(This post originally appeared on Spin Sucks August 8, 2011, written by Jayme Soulati). And, the 162 comments (love that!) are worth their weight in gold.
Public relations practitioners strive to develop authentic relationships; we want genuine and sincere romance with our tiered audiences, and we get there with engagement.
The word “authentic” itself begs for definition. It was used in a variety of ways by a variety of practitioners when I launched an effort awhile back to define public relations on my blog. Social media allows for creating real communities with give and take, with nurturing and education, and with growth by engagement. Combined, these contribute to authenticism (I often coin words).
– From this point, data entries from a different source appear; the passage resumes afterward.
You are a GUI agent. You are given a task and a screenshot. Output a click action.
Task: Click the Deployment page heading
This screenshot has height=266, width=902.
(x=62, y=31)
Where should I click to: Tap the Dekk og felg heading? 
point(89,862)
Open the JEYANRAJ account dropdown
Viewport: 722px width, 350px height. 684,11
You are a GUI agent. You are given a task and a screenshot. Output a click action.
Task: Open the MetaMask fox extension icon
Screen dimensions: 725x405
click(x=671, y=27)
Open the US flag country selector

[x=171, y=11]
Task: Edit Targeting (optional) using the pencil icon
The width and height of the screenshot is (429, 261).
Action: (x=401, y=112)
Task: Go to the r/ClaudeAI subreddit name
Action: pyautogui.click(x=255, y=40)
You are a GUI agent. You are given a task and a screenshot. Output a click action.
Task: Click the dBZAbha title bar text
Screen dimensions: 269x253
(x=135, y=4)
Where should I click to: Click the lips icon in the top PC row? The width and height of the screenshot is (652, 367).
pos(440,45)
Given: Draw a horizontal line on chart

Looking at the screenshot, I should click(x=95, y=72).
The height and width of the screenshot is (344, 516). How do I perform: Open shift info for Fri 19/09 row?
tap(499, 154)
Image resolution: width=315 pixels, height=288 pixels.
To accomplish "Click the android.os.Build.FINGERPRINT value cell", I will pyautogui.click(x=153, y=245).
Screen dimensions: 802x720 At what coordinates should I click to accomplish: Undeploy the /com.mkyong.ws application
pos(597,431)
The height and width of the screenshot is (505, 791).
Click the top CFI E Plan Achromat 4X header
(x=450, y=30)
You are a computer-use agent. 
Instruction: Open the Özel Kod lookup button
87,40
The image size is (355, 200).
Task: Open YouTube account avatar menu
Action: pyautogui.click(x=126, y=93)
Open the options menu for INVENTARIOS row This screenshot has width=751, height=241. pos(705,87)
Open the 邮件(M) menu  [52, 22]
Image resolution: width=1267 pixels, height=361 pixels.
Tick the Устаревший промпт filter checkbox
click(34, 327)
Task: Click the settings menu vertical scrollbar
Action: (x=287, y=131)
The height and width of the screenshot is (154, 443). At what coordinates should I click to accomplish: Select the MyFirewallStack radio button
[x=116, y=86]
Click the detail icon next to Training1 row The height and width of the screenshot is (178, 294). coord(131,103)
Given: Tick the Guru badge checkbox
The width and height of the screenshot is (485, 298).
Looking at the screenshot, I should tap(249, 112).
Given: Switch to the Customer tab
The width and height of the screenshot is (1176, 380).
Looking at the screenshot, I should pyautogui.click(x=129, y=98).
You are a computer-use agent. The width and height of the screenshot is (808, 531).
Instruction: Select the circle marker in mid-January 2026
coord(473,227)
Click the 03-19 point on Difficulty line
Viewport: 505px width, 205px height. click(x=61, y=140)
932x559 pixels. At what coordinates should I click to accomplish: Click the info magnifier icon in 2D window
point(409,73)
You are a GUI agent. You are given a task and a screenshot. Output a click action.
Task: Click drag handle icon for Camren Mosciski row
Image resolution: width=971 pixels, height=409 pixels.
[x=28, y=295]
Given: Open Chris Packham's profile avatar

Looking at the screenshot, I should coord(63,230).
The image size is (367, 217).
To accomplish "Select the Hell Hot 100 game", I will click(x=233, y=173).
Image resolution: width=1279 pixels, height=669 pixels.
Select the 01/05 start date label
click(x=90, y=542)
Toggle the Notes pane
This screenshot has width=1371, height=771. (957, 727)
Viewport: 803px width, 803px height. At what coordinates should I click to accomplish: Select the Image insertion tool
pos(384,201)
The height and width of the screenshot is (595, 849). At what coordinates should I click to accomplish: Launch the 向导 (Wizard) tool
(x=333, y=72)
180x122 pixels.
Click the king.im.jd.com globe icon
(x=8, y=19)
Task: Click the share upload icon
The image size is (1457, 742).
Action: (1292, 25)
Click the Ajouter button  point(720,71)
My growing fear is social media automation is quickly winning over authenticity. If you follow me online, this statement comes as no surprise. I have been lamenting scheduled tweets, the success of Triberr, and the disappearance of Twitter banter (nowadays that’s just about anything without a link!).
- Automating Tweets: I freely admit I schedule tweets on occasion; in fact, I was encouraged to do more of it to push attention to the blog. You can’t get traffic if you tweet a new post once. So, I did, and lo – more traffic. I also use Triberr religiously. I automate post distribution in the three tribes I’m in. In fact, I’m kind of jazzed; I recently launched Globe Spotting – a tribe with seven bloggers from seven countries.
- Optimizing Writing: I’m struggling with the whole optimization thing; it compromises authenticity! (While optimization is not automation, there are enough automated tools to enhance optimization, so they’re, like, kissing cousins.) A recent blog post over at Live Your Love by Brankica Underwoodhad me stewing. (She’s an expert about writing with keywords and measuring web analytics.) Bran shared how she wrote a keyword rich post and watched the traffic roll in. Then, she increased her traffic by writing a how-to post because keywords and search terms told her the market was seeking that information.
- Quantifying Influence: How about Klout? I predicted recently that employers and clients would begin reviewing Klout scores and select candidates with the higher scores. I just read a blog post where that prediction rang true. People on Twitter who schedule unique content, RT consistently, and write about keywords can automatically boost Klout scores – even when the keywords for which peeps are being considered influential mean nothing, such as “cougar,” “heavy metal,” or “sheep.”
All my fears for the future are likely a yearning for the past. As I’ve been pondering this preponderance of push marketing, others have stated, “nothing stays the same…to grow we need to automate.”…OK, but at what expense?